### EXCERPTED RECORDS:
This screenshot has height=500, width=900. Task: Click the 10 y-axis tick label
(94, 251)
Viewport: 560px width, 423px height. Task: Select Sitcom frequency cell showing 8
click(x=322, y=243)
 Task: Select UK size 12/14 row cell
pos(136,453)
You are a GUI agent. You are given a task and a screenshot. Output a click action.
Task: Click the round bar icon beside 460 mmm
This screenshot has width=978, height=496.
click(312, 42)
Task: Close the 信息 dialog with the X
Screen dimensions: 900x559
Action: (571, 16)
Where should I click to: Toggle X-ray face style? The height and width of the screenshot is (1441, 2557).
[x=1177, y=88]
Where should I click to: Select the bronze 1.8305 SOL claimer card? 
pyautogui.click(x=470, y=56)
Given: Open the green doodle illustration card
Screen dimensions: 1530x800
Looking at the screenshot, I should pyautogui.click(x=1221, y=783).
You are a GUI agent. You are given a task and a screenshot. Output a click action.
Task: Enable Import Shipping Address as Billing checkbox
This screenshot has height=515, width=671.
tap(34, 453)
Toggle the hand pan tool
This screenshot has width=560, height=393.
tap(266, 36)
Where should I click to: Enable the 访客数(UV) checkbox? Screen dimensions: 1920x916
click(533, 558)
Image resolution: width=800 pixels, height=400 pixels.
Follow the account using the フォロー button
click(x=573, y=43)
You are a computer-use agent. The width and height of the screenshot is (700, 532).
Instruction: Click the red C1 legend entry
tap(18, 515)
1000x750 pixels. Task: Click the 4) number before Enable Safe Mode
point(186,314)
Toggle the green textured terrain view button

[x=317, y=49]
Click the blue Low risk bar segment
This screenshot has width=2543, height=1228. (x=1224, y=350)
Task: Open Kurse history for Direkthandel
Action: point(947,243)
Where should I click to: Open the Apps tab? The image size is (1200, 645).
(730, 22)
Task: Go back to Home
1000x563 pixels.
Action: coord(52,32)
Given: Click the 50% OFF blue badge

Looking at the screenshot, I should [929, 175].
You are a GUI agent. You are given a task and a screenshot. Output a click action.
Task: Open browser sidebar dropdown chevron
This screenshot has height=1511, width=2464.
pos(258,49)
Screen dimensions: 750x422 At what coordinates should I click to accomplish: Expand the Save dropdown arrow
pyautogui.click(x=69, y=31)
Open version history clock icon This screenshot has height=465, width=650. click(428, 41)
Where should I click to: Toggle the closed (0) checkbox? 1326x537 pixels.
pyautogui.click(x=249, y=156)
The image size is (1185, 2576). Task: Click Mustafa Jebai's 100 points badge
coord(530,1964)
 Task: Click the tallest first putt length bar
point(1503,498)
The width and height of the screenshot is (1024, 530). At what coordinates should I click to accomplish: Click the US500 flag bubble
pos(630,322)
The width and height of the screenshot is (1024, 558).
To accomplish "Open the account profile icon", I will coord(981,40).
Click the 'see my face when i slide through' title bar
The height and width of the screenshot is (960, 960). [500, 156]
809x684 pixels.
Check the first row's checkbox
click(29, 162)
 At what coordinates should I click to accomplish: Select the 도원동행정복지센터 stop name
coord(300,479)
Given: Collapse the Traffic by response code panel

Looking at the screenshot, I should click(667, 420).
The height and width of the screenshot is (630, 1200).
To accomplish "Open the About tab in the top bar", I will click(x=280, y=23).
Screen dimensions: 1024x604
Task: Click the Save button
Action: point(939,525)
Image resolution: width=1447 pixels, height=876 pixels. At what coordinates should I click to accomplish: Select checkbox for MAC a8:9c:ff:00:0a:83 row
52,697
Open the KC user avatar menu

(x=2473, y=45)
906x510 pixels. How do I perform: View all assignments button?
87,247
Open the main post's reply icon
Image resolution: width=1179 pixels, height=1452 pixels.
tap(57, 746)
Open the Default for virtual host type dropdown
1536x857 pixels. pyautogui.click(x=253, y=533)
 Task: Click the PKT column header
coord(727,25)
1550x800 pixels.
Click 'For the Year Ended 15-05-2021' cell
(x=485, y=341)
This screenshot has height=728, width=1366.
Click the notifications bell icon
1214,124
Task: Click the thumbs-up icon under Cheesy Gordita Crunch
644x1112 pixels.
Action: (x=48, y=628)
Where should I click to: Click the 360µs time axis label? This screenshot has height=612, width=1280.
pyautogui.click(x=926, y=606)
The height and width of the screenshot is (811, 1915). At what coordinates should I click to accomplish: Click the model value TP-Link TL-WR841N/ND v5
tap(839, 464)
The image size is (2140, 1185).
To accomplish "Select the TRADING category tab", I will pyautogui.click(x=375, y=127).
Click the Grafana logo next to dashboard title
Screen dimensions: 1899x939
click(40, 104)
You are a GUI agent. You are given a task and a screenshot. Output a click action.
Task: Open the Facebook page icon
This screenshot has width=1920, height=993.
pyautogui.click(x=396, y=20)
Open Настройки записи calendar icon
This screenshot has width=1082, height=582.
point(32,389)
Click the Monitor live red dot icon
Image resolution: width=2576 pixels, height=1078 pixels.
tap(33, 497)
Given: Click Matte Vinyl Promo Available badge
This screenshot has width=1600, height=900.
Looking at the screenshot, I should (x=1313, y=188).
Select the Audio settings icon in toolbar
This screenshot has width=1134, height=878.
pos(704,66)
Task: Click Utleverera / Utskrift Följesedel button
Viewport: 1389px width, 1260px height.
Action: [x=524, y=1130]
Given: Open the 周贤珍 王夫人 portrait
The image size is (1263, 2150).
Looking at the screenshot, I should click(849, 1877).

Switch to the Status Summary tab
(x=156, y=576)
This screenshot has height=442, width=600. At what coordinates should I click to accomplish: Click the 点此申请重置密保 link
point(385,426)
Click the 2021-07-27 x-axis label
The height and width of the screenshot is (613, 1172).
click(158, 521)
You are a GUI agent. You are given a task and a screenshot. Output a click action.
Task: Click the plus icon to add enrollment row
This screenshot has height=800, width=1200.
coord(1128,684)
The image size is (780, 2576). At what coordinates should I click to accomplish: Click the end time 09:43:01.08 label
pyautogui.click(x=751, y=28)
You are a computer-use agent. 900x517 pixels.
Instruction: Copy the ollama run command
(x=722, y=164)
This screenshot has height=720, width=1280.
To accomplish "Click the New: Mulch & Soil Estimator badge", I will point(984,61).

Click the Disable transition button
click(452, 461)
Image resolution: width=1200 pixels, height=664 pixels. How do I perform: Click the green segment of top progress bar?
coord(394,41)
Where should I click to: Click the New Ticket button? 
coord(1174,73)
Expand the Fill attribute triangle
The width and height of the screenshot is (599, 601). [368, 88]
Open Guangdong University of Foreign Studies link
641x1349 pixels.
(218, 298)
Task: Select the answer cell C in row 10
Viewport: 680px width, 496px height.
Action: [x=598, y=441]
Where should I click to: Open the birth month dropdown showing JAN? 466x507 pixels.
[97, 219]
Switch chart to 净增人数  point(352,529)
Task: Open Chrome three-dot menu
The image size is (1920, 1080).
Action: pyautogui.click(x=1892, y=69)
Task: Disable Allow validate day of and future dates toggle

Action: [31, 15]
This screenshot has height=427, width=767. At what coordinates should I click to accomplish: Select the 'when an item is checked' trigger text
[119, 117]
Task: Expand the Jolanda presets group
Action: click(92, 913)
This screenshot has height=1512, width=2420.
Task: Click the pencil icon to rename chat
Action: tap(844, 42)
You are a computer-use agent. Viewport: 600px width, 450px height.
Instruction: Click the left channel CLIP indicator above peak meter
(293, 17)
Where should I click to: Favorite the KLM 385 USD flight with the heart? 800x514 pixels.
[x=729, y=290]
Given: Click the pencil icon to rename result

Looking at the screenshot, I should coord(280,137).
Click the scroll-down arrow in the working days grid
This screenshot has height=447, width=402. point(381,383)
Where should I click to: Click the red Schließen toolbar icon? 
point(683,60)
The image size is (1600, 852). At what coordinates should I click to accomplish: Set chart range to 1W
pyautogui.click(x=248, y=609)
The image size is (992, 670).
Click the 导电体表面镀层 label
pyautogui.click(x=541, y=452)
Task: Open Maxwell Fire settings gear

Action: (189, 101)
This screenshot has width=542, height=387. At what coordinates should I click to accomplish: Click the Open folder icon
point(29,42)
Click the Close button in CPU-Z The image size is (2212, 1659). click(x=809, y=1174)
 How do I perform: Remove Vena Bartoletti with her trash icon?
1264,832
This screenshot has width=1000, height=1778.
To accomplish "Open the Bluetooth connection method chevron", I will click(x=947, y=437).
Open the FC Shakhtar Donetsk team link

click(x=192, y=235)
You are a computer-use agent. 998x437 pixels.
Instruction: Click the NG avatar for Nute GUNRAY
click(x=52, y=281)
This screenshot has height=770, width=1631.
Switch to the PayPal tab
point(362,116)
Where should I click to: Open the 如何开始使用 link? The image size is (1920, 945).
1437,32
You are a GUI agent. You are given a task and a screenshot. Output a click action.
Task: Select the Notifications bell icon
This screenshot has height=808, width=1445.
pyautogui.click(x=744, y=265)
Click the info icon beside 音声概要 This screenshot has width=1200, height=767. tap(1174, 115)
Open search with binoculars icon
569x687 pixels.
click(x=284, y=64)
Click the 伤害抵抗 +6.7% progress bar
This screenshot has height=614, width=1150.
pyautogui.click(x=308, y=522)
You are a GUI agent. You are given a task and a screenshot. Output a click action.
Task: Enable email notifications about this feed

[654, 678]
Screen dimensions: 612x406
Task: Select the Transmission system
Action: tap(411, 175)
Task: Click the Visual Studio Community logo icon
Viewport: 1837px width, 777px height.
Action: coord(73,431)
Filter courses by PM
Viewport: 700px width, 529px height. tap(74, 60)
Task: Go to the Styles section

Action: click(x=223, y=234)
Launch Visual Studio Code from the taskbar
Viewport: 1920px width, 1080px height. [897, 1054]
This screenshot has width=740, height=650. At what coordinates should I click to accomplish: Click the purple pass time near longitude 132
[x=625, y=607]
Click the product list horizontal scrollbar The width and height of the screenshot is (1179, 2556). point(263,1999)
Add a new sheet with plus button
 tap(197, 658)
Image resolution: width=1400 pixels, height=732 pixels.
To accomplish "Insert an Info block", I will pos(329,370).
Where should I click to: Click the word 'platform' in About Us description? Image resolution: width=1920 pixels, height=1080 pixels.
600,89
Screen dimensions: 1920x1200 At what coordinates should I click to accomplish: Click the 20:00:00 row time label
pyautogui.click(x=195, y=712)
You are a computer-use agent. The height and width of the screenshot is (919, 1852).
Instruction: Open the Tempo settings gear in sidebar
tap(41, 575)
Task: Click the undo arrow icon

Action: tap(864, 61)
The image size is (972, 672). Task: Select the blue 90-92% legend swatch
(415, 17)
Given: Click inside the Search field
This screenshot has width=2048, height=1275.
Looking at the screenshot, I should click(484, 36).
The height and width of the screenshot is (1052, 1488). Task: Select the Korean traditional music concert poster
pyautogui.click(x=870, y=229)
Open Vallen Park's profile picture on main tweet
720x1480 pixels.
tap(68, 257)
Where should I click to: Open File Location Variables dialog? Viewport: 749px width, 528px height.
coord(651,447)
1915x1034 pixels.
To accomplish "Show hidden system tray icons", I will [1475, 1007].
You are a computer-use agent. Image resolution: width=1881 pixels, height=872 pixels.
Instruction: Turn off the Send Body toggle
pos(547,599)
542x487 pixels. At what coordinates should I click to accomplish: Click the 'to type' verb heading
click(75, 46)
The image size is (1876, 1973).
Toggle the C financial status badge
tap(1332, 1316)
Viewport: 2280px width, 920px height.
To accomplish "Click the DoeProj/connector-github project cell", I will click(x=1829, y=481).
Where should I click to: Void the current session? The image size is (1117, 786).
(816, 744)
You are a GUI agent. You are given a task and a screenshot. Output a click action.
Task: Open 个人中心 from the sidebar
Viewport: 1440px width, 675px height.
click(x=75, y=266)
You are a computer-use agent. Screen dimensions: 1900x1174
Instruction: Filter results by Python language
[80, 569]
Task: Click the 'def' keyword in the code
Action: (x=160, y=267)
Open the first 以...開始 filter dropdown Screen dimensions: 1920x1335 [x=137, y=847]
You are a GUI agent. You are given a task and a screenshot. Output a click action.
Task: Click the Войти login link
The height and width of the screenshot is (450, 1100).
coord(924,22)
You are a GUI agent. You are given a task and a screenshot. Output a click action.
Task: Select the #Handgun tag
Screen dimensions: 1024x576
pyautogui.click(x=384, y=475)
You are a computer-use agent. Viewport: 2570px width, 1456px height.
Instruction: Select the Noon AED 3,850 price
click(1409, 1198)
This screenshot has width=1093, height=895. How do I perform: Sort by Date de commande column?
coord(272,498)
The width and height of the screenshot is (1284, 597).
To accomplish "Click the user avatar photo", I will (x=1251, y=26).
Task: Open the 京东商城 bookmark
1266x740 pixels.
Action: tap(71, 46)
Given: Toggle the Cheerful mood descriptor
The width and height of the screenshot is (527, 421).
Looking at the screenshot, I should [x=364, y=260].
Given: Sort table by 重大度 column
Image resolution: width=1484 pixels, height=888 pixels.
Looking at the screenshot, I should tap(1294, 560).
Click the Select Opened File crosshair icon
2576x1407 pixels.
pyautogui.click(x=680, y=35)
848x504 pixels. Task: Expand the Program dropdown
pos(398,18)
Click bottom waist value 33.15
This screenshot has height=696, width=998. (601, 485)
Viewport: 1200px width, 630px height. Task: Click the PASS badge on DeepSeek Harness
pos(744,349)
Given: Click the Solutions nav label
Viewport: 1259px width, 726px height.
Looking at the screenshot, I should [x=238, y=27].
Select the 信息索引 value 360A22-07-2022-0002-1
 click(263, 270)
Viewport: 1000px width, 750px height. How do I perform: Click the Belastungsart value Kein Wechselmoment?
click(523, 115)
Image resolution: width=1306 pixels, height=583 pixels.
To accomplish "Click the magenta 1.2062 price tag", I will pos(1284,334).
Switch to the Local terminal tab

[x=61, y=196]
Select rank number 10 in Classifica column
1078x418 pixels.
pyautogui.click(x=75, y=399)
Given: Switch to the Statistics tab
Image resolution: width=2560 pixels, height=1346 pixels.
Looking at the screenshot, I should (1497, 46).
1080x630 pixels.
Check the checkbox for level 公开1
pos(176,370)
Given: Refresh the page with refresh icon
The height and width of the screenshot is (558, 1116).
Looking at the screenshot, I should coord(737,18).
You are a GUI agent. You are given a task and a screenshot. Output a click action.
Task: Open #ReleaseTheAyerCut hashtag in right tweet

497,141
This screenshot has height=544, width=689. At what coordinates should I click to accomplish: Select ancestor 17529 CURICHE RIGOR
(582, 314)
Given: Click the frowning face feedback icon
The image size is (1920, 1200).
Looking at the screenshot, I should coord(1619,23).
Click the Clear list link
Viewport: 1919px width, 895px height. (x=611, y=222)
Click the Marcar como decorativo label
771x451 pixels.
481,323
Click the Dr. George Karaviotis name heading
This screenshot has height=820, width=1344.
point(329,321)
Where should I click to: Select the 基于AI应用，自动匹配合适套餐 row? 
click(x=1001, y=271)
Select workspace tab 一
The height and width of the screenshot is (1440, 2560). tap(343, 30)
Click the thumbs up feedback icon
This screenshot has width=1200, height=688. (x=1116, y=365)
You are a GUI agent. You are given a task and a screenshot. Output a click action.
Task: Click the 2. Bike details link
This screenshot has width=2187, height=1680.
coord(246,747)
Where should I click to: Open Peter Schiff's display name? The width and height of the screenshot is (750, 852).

### OBJECTIVE:
Repeat only the items from the line that contains "This screenshot has width=740, height=650." through the line that contains "tap(41, 575)", renaming "scrollbar" to "scroll bar" and changing nothing else.

### FINAL RESULT:
This screenshot has width=740, height=650. At what coordinates should I click to accomplish: Click the purple pass time near longitude 132
[x=625, y=607]
Click the product list horizontal scroll bar The width and height of the screenshot is (1179, 2556). point(263,1999)
Add a new sheet with plus button
 tap(197, 658)
Image resolution: width=1400 pixels, height=732 pixels.
To accomplish "Insert an Info block", I will pos(329,370).
Where should I click to: Click the word 'platform' in About Us description? Image resolution: width=1920 pixels, height=1080 pixels.
600,89
Screen dimensions: 1920x1200 At what coordinates should I click to accomplish: Click the 20:00:00 row time label
pyautogui.click(x=195, y=712)
You are a computer-use agent. The height and width of the screenshot is (919, 1852).
Instruction: Open the Tempo settings gear in sidebar
tap(41, 575)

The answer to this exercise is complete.